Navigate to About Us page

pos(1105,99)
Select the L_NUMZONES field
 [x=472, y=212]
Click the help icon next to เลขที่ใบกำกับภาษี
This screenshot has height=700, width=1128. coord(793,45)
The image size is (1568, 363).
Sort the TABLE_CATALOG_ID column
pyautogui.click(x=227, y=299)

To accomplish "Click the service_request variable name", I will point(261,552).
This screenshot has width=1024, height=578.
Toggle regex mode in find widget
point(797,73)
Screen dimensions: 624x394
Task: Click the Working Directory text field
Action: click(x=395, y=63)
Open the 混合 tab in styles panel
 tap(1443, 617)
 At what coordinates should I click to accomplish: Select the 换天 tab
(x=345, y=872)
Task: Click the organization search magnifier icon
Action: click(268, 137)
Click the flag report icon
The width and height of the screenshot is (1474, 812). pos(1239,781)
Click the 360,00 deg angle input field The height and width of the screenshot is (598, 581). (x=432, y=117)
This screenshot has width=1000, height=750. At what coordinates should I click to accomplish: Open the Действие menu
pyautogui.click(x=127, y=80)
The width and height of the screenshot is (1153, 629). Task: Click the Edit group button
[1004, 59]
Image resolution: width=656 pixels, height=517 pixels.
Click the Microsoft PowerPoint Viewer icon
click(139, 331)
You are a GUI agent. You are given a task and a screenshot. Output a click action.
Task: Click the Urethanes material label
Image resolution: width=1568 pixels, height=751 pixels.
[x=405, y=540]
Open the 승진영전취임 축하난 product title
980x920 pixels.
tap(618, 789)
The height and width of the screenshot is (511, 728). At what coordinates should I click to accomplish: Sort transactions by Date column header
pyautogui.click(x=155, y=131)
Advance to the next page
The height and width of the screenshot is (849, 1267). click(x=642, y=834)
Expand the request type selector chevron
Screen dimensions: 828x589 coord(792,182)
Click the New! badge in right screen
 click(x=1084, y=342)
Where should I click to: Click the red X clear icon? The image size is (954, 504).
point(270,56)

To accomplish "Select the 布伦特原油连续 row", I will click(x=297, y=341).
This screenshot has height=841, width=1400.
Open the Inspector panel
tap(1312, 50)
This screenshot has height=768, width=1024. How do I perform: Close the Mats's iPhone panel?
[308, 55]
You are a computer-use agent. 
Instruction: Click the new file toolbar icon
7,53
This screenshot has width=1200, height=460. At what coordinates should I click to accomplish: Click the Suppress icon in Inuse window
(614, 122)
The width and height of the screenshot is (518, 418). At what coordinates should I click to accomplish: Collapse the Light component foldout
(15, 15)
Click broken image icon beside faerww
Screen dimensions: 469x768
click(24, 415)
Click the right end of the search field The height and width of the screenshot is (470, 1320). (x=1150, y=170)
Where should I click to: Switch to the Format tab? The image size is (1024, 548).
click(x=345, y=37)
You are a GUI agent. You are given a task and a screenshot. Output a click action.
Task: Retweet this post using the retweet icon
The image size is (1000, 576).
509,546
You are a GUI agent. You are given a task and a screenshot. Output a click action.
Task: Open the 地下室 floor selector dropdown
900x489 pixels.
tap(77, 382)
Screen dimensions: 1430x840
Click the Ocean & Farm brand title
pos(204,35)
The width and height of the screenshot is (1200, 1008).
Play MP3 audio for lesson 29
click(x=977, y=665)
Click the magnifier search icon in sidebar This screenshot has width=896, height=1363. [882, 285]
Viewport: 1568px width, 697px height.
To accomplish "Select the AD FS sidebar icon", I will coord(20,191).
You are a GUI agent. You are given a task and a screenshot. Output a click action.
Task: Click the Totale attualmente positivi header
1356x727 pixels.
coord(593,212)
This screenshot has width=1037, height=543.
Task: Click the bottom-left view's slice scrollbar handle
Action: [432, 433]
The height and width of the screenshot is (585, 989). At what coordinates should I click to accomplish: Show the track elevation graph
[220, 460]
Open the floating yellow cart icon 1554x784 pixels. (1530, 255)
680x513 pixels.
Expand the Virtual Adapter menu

--------------------

- TASK DETAILS
Pull every line containing "sidebar" out of the material and copy it.

- REPLY
Click the magnifier search icon in sidebar This screenshot has width=896, height=1363. [882, 285]
To accomplish "Select the AD FS sidebar icon", I will coord(20,191).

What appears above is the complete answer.